With the Renewable Energy Feed in Tariffs closing to new applicants on December 31, the Department of Communications, Energy and Natural Resources (DCENR) has published two consultation papers outlining how it intends to replace the schemes.
DCENR has published two consultation papers outlining two schemes it hopes will ensure Ireland hits its legally binding target of producing 16 per cent of its energy requirements from renewable sources by 2020 as set out by the EU Renewable Energy Directive.
Renewable electricity support scheme
Ireland has a landmass of almost 90,000 km2 and a sea area almost 10 times that size. With one of the best offshore renewable energy resources in the world, it should be no surprise that wind energy is the largest driver of growth in renewable electricity in Ireland. In 2013, 18.2 per cent of Ireland’s electricity demand was met by wind generation.

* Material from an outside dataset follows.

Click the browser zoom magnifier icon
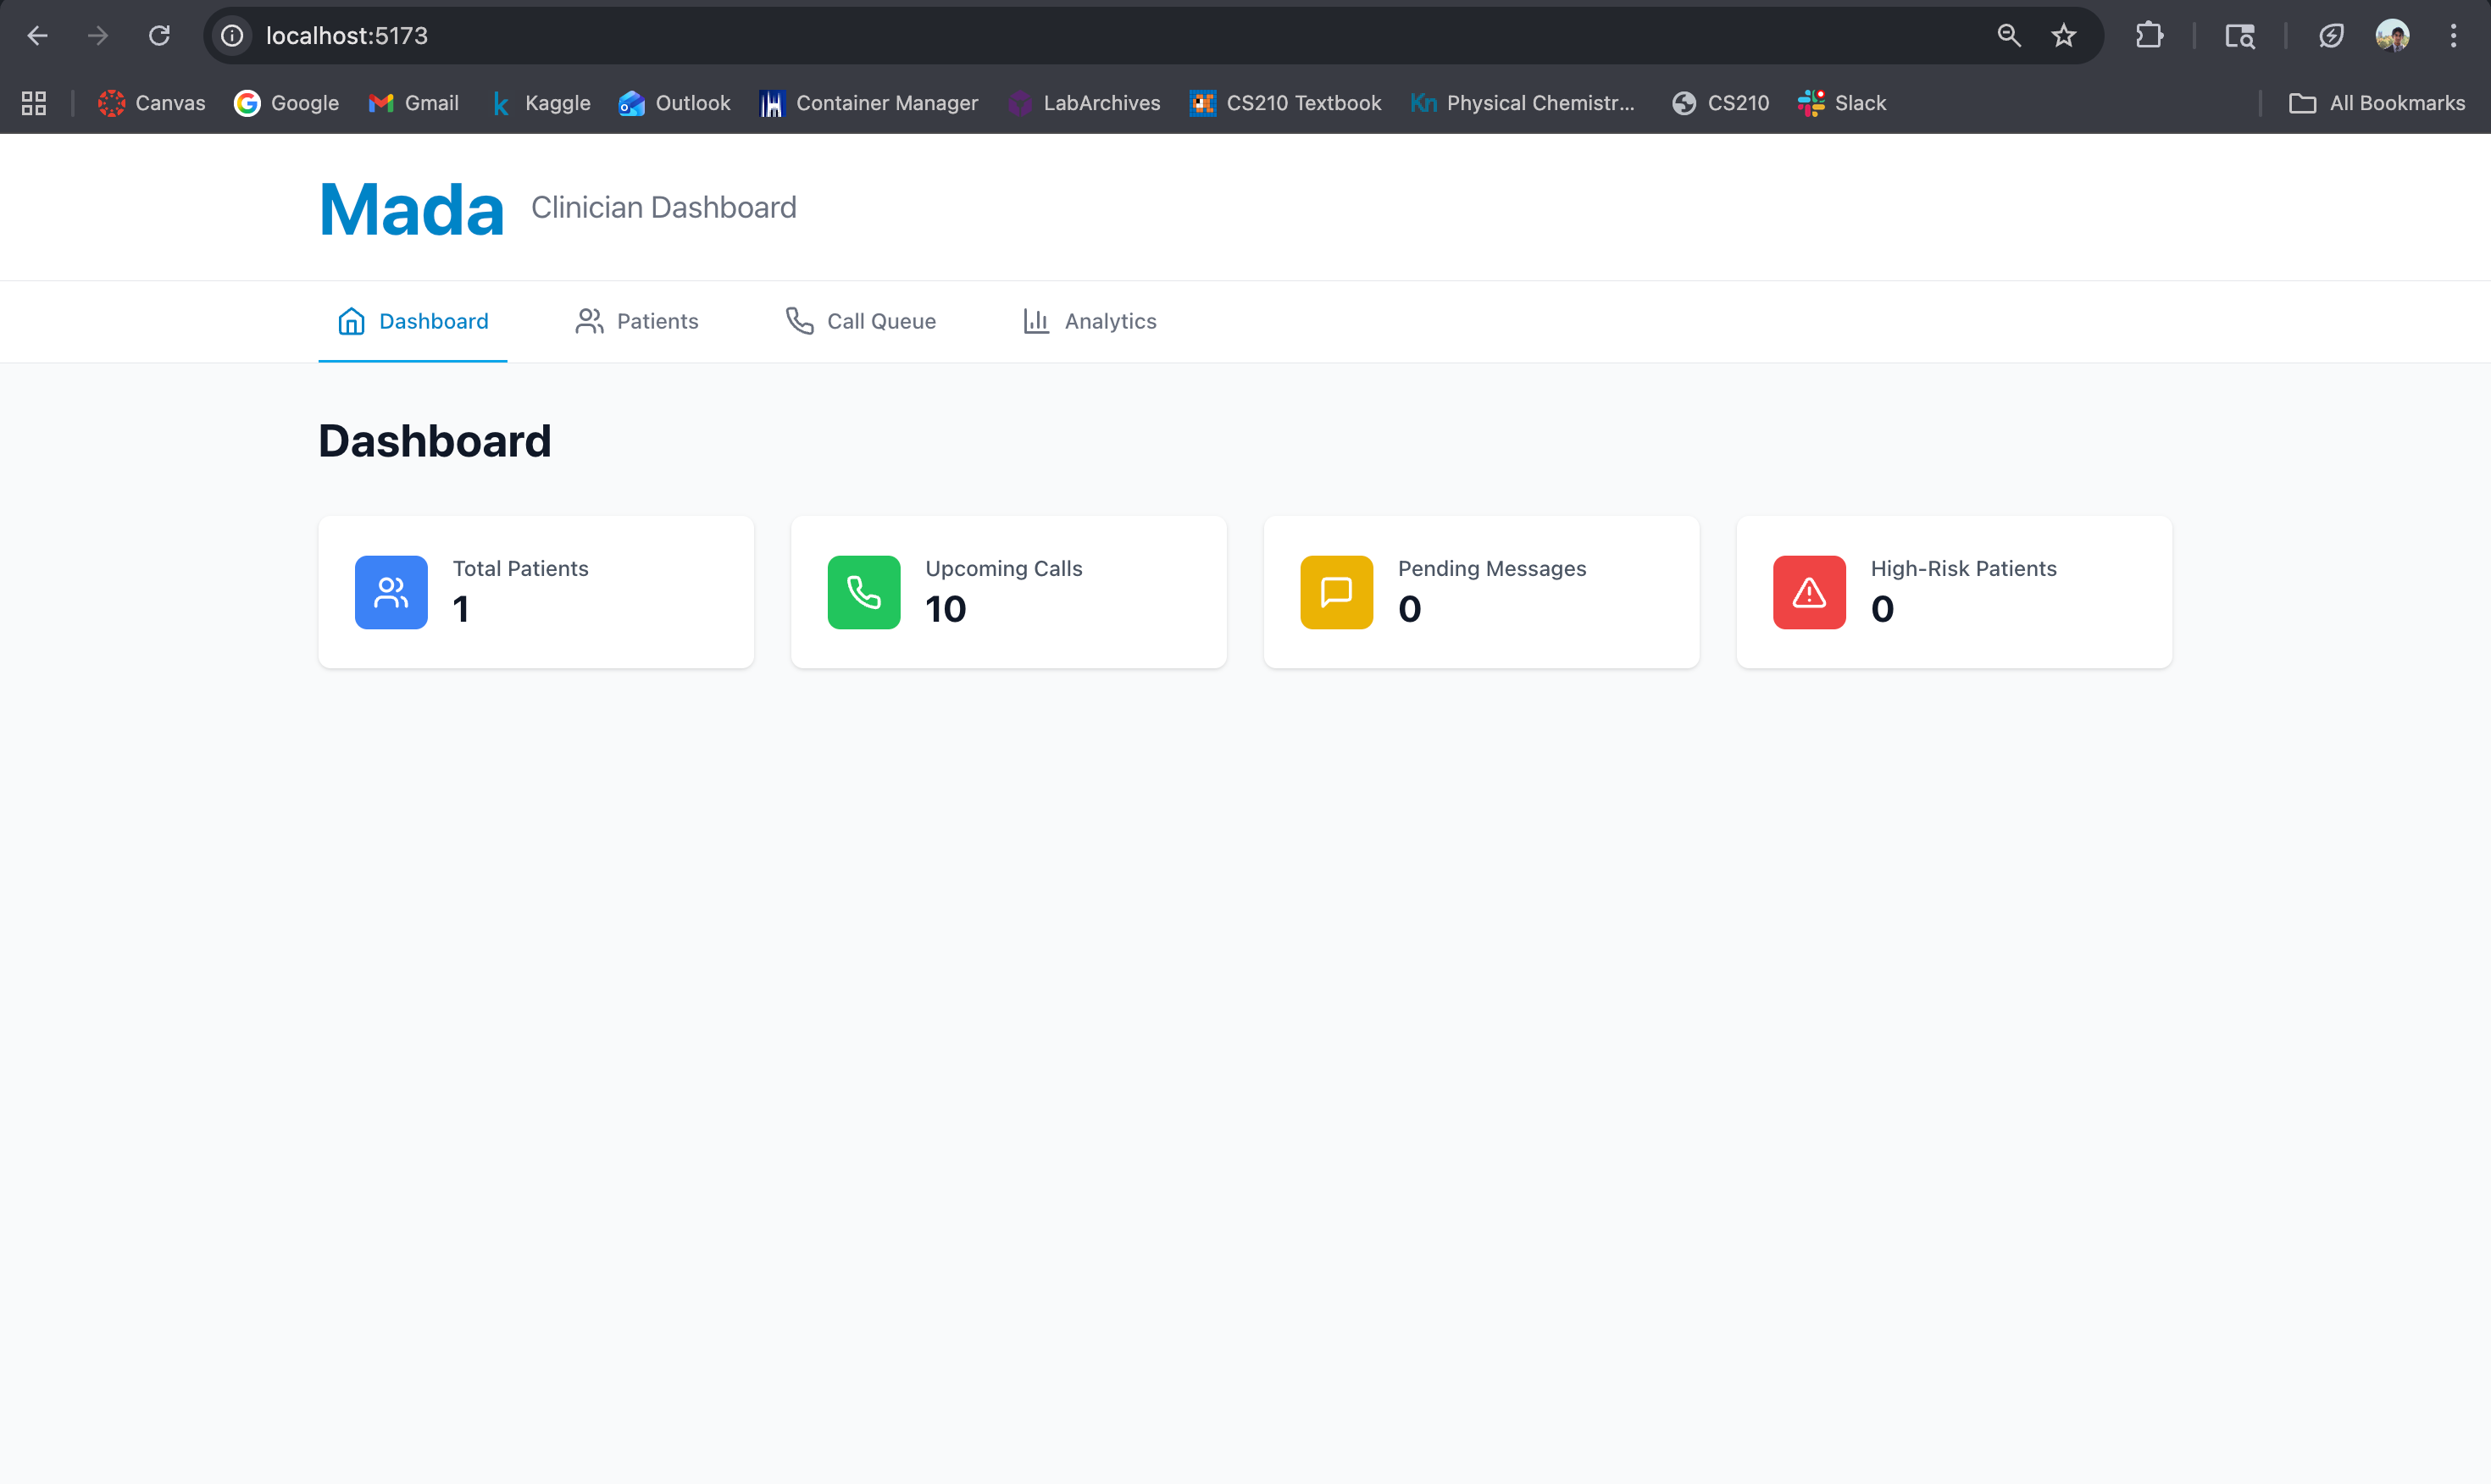Viewport: 2491px width, 1484px height. 2008,36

The technologies supported under the existing support schemes are as follows:
• Wind generation (large wind and small wind categories)
• Biomass landfill gas
• Biomass combustion plant
• Biomass combined heat and power
• Anaerobic digestion combined heat and power.
Moving forward, an assessment will be carried out to see which of these schemes should still receive support and if there are any new schemes worth supporting. Currently, the Public Service Obligation levy is recovered from all electricity consumers and it is anticipated that this would continue for the new support scheme.
Renewable heat incentive
Although achieving the anticipated renewable energy usage in the three energy sectors (electricity, transport and heat) will be challenging, the 12 per cent for renewable heat is particularly so. It is also the least regulated and homogeneous of the sectors.
From 2016 onwards a new Renewable Heat Incentive (RHI) will promote the use of renewable heat and support the delivery of government policy while also taking account of the broader emerging policy context.
There are a number of potential beneficiaries of the RHI such as direct end users of heat who procure and operate installations, third parties who procure and operate installations such as energy services companies (ESCOs), or business/community interest parties who install and operate larger networks such as district heating schemes.
The RHI is being introduced to support the transition from fossil fuel uses to renewable heat sources. The scheme will not support the use of fossil fuels. In order to qualify for support the heat generation and utilisation will need to qualify against certain criteria. A fundamental component will be ensuring that the RHI provides an incentive for the displacement of fossil fuels but also to ensure that the RHI only provides support to the displacement of heat which would otherwise be required.
In developing both of these schemes the department is determined to make sure no overlap exists. Some technologies such as combined heat and power have potential to be eligible for both schemes but the department will ensure that any structure avoids the potential for double subsidisation. The department is now seeking evidence based submissions to inform the undertaking of the technology review for both schemes.